## What the exercise asks
Copy out the lines of the listing below, starting at the line containing "coordinates (537, 671)." and ending at the line containing "pyautogui.click(x=492, y=201)", with both of those lines included.

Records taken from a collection
--------------------------------------------------

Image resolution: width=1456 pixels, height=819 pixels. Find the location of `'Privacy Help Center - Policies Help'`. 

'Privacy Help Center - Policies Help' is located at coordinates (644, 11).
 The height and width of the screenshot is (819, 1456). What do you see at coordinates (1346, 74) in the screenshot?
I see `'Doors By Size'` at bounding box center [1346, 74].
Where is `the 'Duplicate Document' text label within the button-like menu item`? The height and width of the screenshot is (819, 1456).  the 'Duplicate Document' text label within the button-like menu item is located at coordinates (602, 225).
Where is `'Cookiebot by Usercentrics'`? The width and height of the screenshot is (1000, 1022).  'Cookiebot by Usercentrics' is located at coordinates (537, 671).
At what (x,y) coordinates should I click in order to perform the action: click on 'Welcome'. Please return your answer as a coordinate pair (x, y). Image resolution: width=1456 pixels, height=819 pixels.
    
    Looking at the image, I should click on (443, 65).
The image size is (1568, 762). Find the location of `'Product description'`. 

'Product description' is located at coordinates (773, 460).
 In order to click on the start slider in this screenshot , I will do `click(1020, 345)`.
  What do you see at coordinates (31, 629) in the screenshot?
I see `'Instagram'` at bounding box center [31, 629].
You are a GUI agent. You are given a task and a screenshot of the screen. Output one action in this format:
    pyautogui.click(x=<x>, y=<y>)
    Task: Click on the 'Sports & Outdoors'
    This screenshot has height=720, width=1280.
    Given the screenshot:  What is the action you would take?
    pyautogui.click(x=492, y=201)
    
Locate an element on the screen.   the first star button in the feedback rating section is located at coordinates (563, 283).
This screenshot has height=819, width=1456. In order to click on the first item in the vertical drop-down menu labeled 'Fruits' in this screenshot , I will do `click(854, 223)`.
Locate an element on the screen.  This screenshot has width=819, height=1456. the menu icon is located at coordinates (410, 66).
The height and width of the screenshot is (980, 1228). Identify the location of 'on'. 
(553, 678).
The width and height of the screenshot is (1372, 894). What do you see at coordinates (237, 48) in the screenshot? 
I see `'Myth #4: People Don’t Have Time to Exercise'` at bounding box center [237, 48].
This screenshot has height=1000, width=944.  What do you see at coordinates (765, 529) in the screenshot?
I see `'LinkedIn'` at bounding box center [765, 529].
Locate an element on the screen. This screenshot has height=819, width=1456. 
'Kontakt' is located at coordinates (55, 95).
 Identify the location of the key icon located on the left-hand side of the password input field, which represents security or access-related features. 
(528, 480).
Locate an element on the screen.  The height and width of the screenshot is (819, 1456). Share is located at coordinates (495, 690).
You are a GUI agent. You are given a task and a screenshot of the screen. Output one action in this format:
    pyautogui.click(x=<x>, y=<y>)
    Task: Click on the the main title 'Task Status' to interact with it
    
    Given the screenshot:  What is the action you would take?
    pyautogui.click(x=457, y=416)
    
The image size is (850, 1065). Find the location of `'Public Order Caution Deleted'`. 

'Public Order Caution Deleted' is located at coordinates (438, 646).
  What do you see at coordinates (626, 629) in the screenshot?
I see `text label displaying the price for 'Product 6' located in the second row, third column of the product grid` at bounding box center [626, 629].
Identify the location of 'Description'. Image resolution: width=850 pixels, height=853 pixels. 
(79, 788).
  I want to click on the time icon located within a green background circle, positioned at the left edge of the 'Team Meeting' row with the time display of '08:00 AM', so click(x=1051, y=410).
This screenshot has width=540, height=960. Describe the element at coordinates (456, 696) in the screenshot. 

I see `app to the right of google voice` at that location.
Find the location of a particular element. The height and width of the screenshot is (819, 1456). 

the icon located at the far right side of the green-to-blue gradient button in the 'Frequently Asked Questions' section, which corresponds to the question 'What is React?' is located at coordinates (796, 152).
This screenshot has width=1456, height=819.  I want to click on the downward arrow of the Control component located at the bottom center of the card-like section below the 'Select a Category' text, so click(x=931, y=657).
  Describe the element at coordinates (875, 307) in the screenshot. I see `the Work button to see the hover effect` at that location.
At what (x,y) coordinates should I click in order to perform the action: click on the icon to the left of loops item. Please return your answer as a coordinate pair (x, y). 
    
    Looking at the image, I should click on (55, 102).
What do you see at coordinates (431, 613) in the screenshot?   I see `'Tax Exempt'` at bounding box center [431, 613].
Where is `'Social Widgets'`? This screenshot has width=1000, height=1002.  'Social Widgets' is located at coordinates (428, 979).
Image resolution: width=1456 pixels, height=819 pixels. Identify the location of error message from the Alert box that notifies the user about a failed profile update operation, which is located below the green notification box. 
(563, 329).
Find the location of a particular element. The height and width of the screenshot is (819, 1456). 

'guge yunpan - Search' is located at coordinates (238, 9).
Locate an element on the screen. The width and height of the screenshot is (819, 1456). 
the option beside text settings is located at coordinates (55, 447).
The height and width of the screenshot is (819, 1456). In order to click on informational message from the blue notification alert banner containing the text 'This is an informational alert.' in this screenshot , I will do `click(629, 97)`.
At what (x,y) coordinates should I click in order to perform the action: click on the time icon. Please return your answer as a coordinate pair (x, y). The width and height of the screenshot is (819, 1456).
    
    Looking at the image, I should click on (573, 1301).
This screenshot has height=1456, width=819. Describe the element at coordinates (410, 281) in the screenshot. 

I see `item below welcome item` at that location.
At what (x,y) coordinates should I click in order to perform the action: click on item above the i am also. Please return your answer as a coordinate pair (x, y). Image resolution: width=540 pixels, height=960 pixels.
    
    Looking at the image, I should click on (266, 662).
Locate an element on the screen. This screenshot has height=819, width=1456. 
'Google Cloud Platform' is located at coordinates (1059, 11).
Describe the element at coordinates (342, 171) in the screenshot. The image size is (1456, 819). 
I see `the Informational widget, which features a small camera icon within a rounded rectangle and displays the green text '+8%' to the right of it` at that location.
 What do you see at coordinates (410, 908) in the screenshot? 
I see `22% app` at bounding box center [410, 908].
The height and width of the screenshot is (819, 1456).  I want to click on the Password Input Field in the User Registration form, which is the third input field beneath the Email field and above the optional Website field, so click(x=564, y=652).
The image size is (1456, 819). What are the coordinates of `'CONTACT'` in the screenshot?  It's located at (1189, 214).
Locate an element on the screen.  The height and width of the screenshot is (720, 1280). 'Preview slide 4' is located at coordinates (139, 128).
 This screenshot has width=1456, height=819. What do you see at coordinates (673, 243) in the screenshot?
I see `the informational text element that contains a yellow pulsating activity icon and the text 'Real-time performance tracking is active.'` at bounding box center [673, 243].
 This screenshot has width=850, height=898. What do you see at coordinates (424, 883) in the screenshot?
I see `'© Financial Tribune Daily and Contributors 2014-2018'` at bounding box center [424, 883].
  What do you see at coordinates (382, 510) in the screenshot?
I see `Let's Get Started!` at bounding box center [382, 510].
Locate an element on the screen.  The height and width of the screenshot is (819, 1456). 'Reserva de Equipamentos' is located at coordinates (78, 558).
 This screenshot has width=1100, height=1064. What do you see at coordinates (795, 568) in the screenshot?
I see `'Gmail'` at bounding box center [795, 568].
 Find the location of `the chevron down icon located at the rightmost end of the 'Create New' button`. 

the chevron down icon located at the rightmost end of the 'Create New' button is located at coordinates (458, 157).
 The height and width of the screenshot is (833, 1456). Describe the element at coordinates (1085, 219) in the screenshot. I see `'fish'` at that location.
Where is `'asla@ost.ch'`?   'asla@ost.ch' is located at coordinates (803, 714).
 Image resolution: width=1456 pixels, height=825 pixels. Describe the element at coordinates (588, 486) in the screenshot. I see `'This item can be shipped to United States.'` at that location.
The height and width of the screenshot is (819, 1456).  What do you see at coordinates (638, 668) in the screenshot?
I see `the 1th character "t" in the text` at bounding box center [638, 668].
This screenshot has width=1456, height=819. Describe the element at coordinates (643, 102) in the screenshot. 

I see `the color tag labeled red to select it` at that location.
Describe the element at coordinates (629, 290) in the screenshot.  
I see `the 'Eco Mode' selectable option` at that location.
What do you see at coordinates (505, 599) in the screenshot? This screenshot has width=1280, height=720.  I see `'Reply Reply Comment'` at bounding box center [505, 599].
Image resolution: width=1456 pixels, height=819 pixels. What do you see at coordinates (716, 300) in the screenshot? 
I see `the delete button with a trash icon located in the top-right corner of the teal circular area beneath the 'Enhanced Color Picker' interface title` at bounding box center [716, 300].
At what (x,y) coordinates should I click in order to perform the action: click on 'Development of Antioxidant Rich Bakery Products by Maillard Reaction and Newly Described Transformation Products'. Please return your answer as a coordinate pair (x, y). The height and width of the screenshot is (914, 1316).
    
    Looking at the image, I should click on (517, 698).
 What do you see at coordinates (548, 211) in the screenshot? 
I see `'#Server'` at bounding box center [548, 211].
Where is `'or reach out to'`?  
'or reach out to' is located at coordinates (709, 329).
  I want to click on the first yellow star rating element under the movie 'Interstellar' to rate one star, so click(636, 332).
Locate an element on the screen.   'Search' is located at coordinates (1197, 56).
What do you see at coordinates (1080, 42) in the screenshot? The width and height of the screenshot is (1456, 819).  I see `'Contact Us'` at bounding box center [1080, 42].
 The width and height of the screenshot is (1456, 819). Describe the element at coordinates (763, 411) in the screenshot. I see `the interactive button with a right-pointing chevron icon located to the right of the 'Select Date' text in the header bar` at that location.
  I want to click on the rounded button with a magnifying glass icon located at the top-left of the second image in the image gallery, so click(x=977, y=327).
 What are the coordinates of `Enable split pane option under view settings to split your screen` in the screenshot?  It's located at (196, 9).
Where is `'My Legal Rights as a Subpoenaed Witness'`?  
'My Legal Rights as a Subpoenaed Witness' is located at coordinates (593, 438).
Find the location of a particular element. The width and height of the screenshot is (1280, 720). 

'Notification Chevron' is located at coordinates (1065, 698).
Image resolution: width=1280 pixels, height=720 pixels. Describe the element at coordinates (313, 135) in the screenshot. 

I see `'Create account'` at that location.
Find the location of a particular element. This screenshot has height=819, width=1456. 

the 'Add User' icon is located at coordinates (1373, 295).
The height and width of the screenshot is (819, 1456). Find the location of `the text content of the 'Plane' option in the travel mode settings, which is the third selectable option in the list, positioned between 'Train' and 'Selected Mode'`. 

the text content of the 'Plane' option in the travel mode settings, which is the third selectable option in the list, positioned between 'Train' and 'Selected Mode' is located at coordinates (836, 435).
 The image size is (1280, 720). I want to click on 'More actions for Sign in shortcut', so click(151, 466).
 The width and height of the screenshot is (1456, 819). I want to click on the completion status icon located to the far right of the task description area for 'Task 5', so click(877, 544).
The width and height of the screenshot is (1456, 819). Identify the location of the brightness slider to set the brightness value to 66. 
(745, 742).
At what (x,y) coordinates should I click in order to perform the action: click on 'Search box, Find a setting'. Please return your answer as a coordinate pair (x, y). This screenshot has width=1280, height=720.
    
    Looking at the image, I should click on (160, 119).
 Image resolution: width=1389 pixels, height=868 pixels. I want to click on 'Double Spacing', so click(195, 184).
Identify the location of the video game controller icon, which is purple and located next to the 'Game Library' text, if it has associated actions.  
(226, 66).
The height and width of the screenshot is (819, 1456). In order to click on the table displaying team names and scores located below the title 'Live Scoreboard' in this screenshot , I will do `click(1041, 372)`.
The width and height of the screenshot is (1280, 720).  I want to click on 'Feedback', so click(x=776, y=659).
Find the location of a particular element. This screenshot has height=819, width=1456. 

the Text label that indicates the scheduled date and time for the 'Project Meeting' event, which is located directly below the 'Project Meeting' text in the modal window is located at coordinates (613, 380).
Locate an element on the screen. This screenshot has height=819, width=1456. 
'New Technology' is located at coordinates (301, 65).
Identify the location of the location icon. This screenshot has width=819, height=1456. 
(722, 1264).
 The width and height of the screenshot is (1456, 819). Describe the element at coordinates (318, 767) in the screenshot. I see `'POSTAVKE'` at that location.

--------------------------------------------------

## Output for this exercise
Where is `'Cookiebot by Usercentrics'`? The width and height of the screenshot is (1000, 1022).  'Cookiebot by Usercentrics' is located at coordinates (537, 671).
At what (x,y) coordinates should I click in order to perform the action: click on 'Welcome'. Please return your answer as a coordinate pair (x, y). Image resolution: width=1456 pixels, height=819 pixels.
    
    Looking at the image, I should click on (443, 65).
The image size is (1568, 762). Find the location of `'Product description'`. 

'Product description' is located at coordinates (773, 460).
 In order to click on the start slider in this screenshot , I will do `click(1020, 345)`.
  What do you see at coordinates (31, 629) in the screenshot?
I see `'Instagram'` at bounding box center [31, 629].
You are a GUI agent. You are given a task and a screenshot of the screen. Output one action in this format:
    pyautogui.click(x=<x>, y=<y>)
    Task: Click on the 'Sports & Outdoors'
    This screenshot has height=720, width=1280.
    Given the screenshot:  What is the action you would take?
    pyautogui.click(x=492, y=201)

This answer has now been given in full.